Are they effective? Do you have data on the number of people they've correctly identified vs false-positives. In fact, do you have any evidence they're even trying to limit false positives?

The reason they are able to very efficiently send a dozen ICE agents to a random persons home to hold them at gun point until they can prove their immigration status is because the goal is to send ICE agents around holding people at gun point and they're happy if they happen to also get it right sometimes.

ClarityJones|1 month ago

If I understand correctly, you're saying that in a majority of cases (or something approaching that) the targets of these raids are not subject to lawful deportation?

I would be curious to have data / information showing that.

ako|1 month ago

Palantir's mission is to exactly solve the problem you're describing: break through data siloes to get better information. Core of the platform are data pipelines that can move data from any silo into the palantir data lake, where it can be analysed. Their forward engineering project approach probably enables them to bypass the organisational boundaries between departments. Their top-down selling approach ensures management assists bypassing organisational boundaries.
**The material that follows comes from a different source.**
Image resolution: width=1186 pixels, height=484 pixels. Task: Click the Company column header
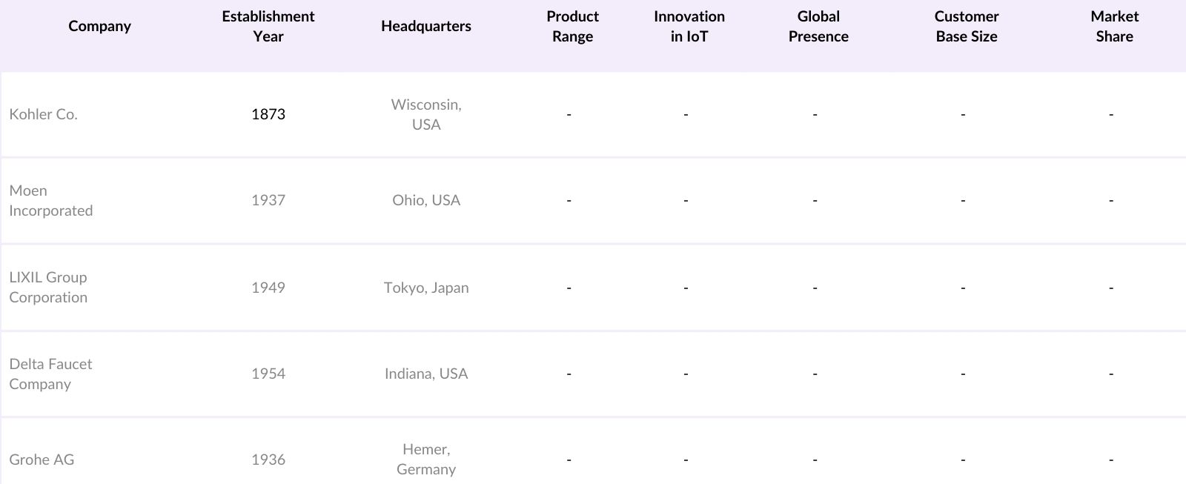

JumpCrisscross|1 month ago

> break through data siloes to get better information

This is the pitch of every consulting company ever.

In this case, Palantir is doing VLOOKUP on healthcare records to get suspects’ addresses. They then put that in a standalone app because you can’t charge buttloads of money for a simple query.

wavefunction|1 month ago

"structured data transfers" yeah I've done those, difference is it wasn't to build fascDB or extract public monies at grossly over-inflated rates

NVHacker|1 month ago

You do know that Palantir is now in the UK and getting access to data through the same "health" channels, don't you ? https://www.bbc.co.uk/news/technology-56590249

tomaytotomato|1 month ago

UK government departments are slow and hostile to change, so I am skeptical that Palantir being parachuted in, would produce anything more than a CSV file with a few hundred rows in it.

javierpresnsr|1 month ago

It is easy to be "effective" when you get paid to circumvent any check and balances

blablabla123|1 month ago

From what I've read is that they are not a product company. But they rather have a zoo of solutions. And they are hired by governments desperate to improve their IT, probably after the n-th issue going public. I highly doubt this would be legal in many states but who will (and can) check this anyway?
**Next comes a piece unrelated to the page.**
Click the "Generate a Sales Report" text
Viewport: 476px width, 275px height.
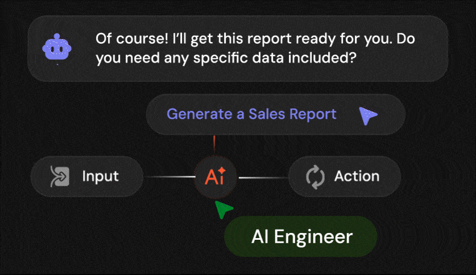pyautogui.click(x=251, y=114)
Of course it's tempting to throw everything into one huge database. But Jesus, this is like interns writing the Software...

lrvick|1 month ago

They almost exclusively hire fresh grads who need money more than ethics, and it shows in everything they do.

RobertoG|1 month ago

who say they are effective? They just have contacts.

It's the privatization of what started as an intelligence program.

Recommended watching (The REAL Story Behind Palantir's Dystopian Pre-Crime Takeover (w/ Whitney Webb)):

https://www.youtube.com/watch?v=q3DFZFoJC5s

JumpCrisscross|1 month ago

> How are Palantir so effective?

What are you using to conclude their effectiveness?

It appears Palantir “brings up a dossier on each person, and provides a ‘confidence score’ on the person’s current address” [1]. That’s like VLOOKUP.

On effectiveness, Trump is deporting fewer people than Obama did with a tenth of the budget.

[1] https://www.404media.co/elite-the-palantir-app-ice-uses-to-f...

xrd|1 month ago

Whoa, that's the story! I don't see that referenced in the 404media story, do you have a link/summary for that?